Top of Records to process

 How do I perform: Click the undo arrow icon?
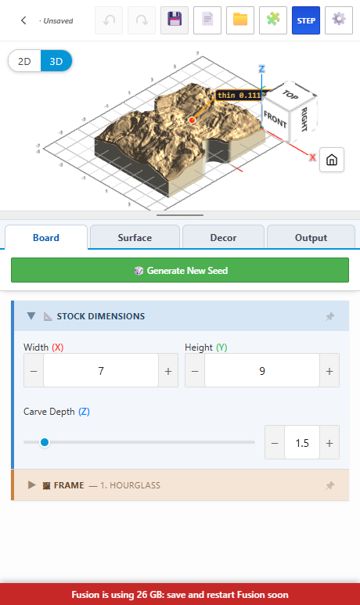(x=109, y=20)
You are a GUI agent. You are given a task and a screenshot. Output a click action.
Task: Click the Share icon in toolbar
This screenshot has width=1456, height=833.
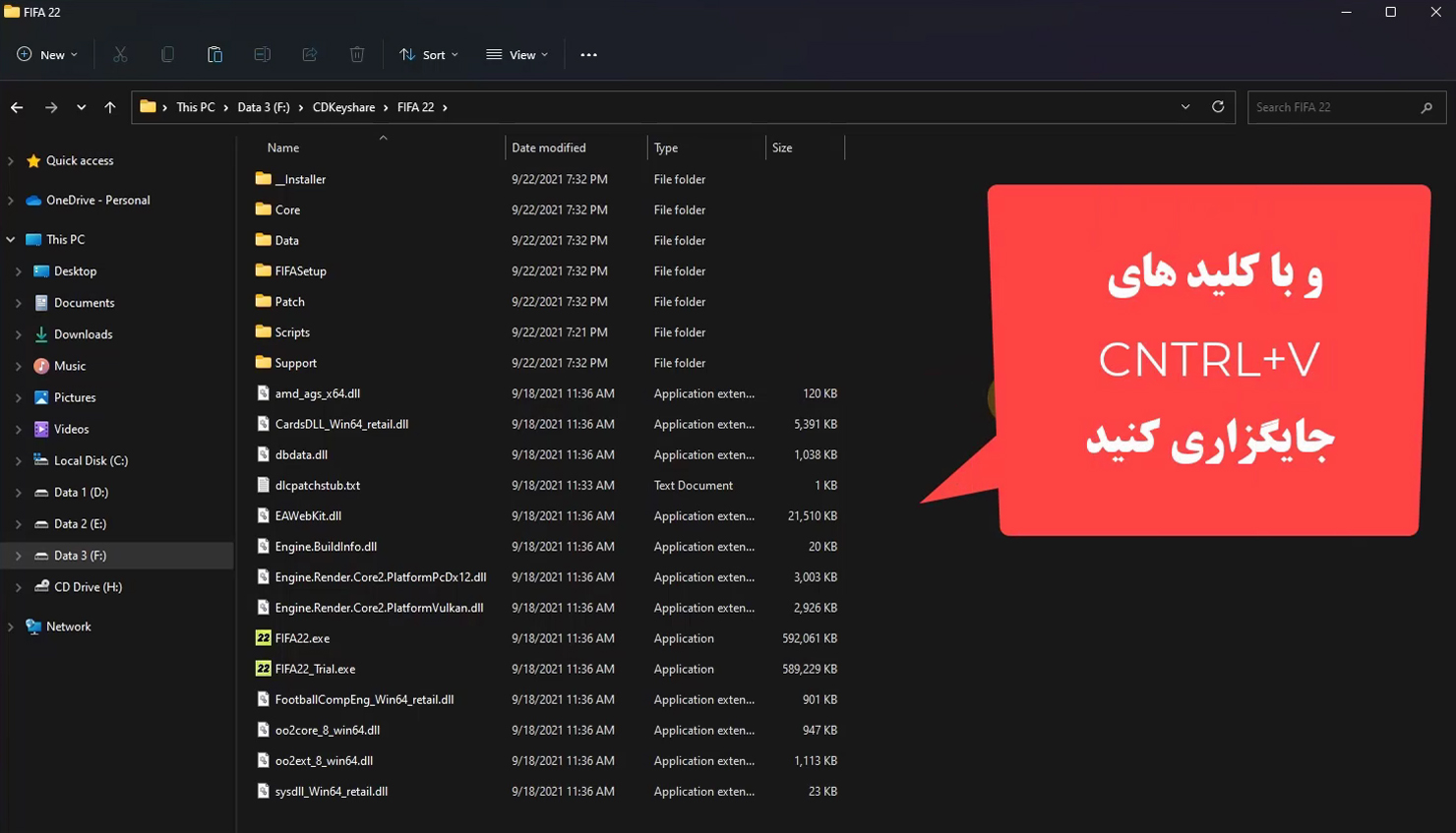tap(310, 55)
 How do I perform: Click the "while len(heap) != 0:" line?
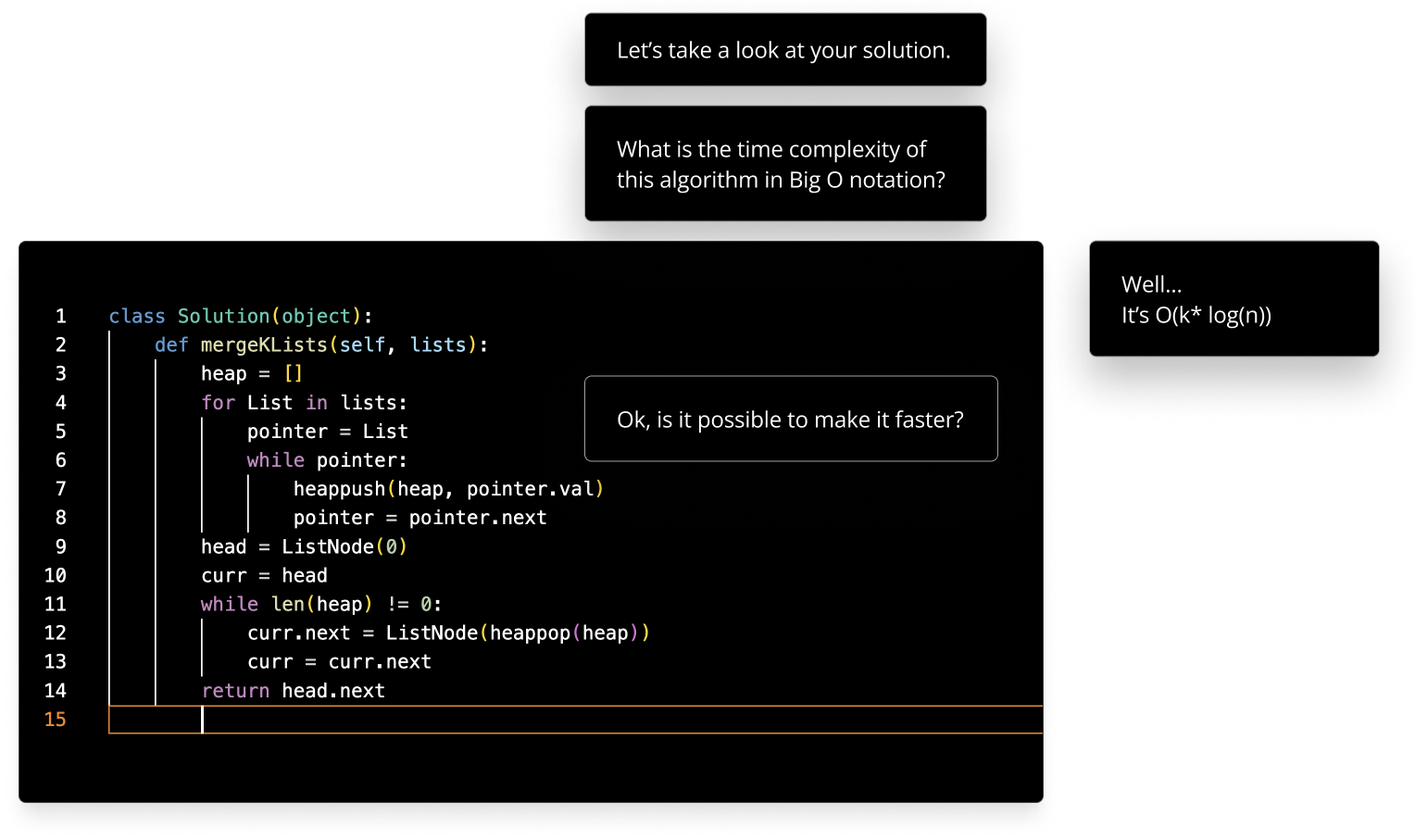click(321, 605)

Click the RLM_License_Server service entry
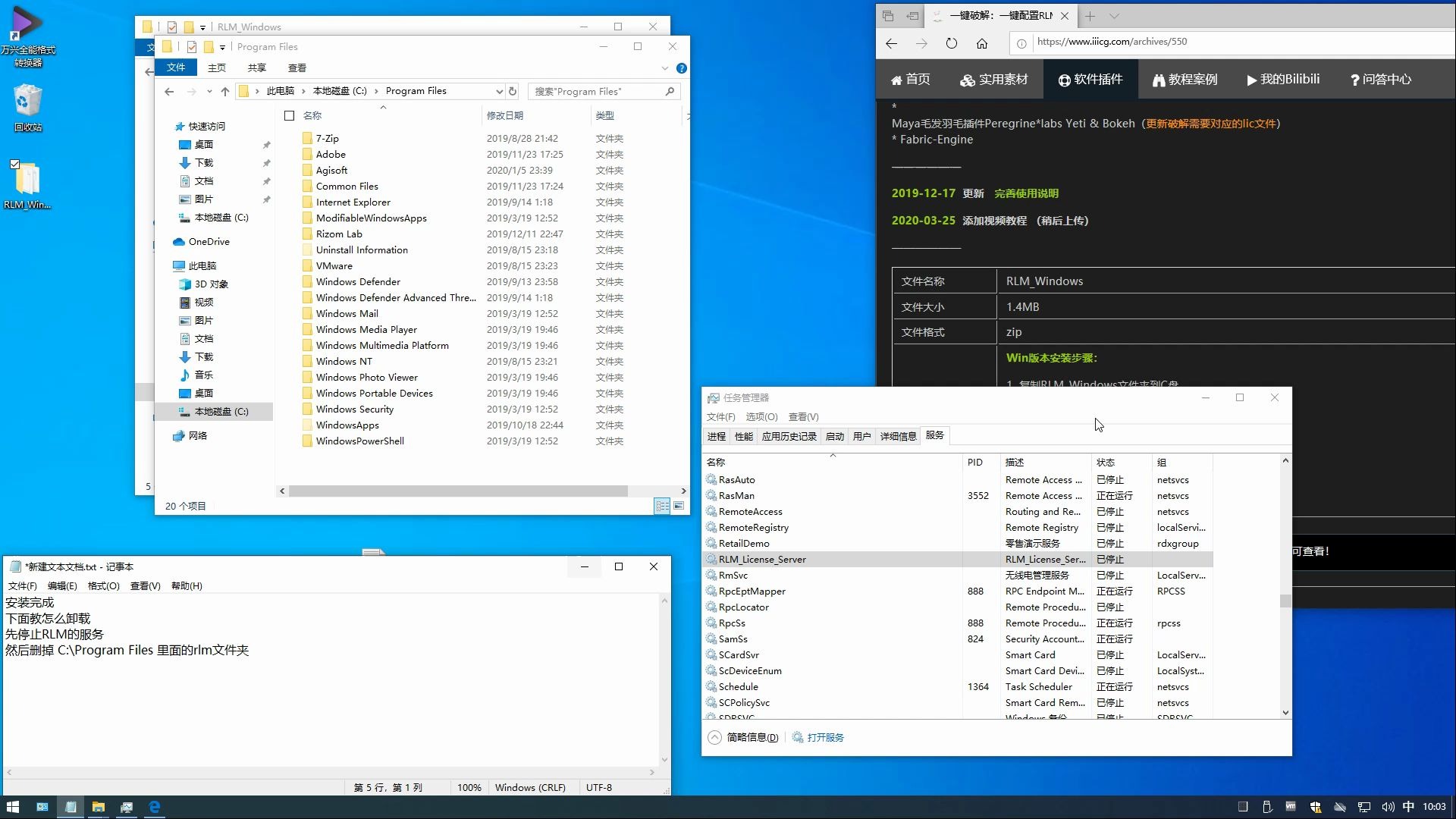[761, 559]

Bottom of Records to process

- Your objective -
Everything from the line with "You are a GUI" through the last line of the listing should be retyped exactly, with both end lines kept and the pictures left out.

- Response box -
You are a GUI agent. You are given a task and a screenshot. Output a click action.
Task: Click the Share icon in toolbar
This screenshot has width=1456, height=833.
tap(310, 55)
 How do I perform: Click the "while len(heap) != 0:" line?
click(321, 605)

Click the RLM_License_Server service entry
[761, 559]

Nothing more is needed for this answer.